SET PROBLEM —
Rewrite the material from the line containing "Given: Expand the" through its final line, both ends included, as a numbered list with blank lines omitted. Leave out the pictures.

>> START

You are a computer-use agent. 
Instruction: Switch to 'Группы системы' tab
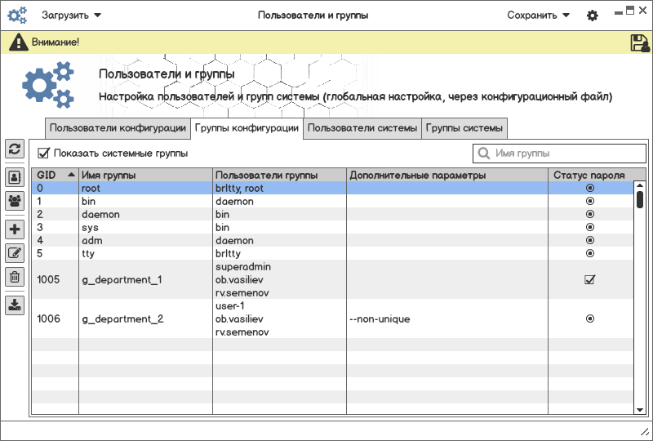465,128
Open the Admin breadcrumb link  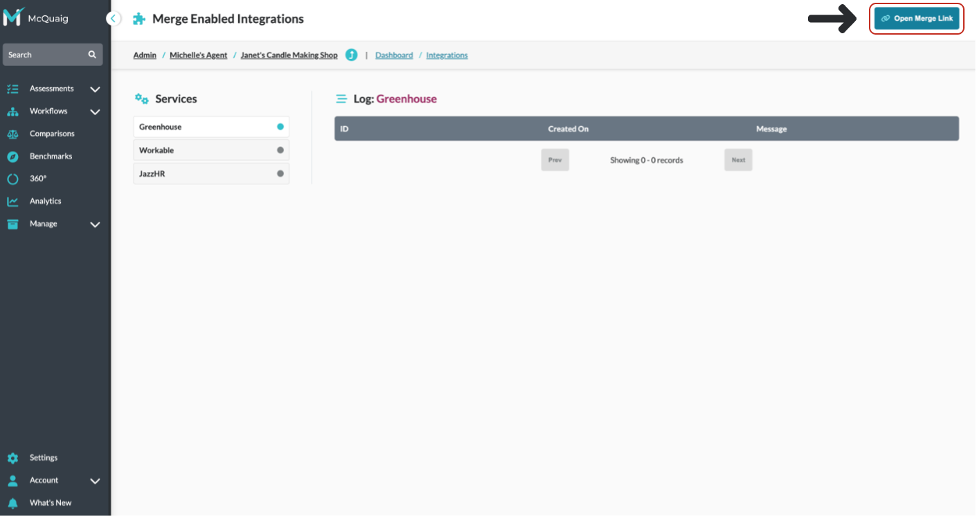[x=144, y=55]
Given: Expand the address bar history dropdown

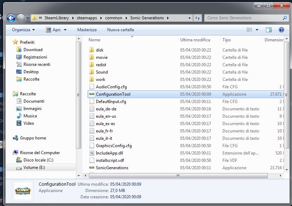Looking at the screenshot, I should [189, 18].
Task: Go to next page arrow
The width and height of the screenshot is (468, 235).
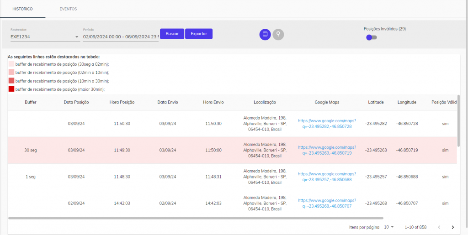Action: (452, 227)
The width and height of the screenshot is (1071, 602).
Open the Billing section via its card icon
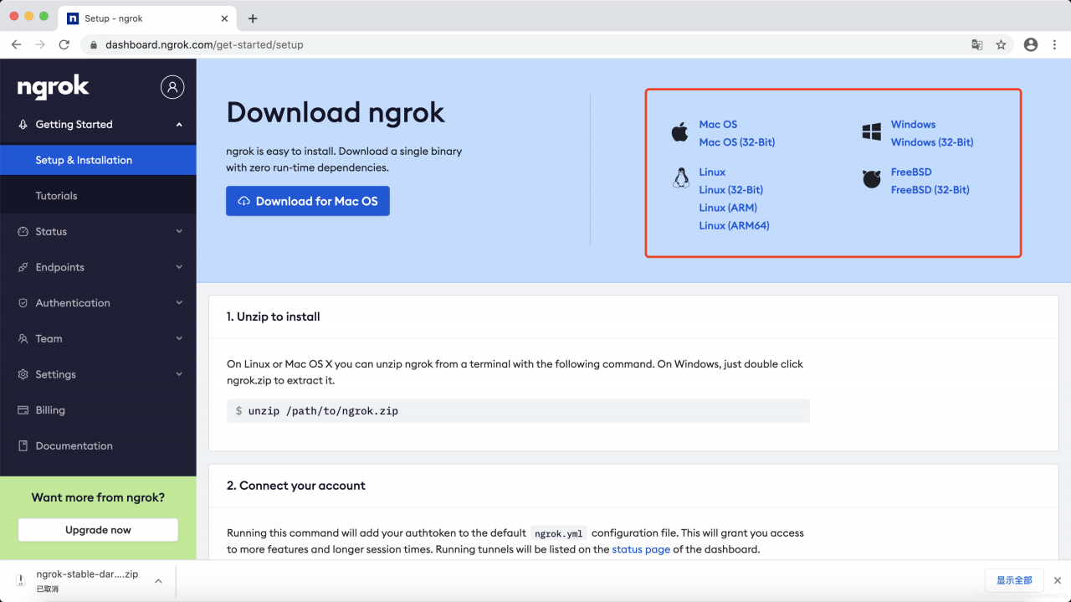pyautogui.click(x=23, y=409)
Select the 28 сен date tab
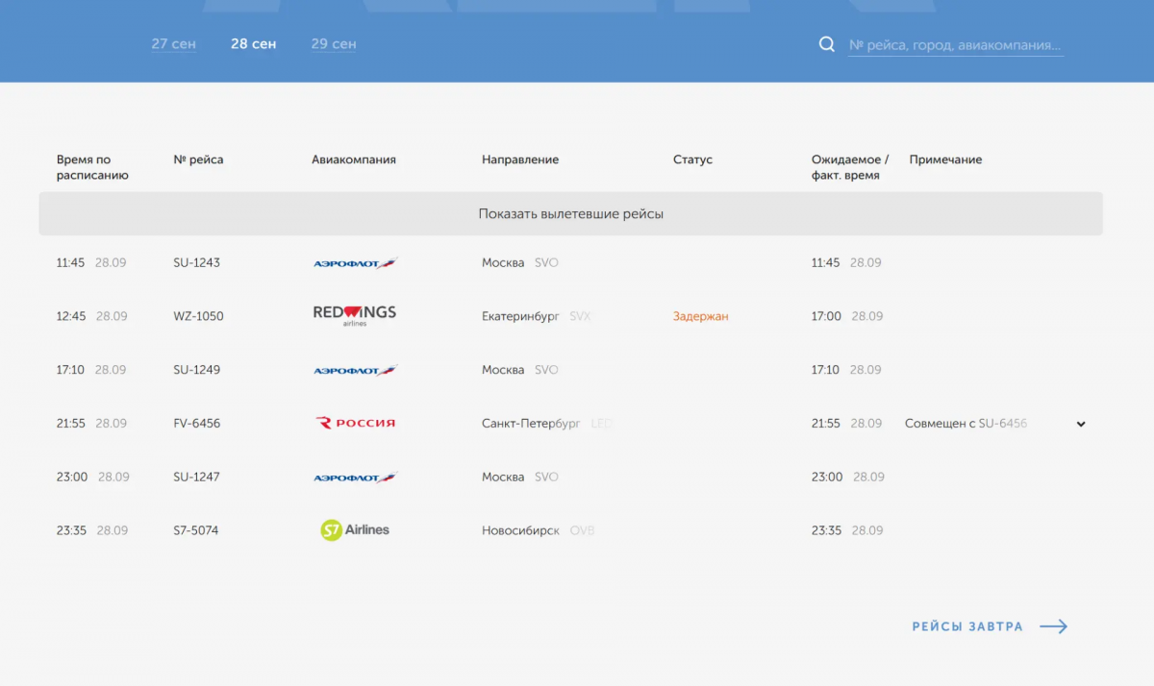1154x686 pixels. click(x=253, y=44)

>> END

EXERCISE ANSWER —
1. Given: Expand the address bar history dropdown
2. Looking at the screenshot, I should [189, 18].
3. Task: Go to next page arrow
4. The width and height of the screenshot is (468, 235).
5. Action: (452, 227)
6. The width and height of the screenshot is (1071, 602).
7. Open the Billing section via its card icon
8. pyautogui.click(x=23, y=409)
9. Select the 28 сен date tab
10. 1154x686 pixels. click(x=253, y=44)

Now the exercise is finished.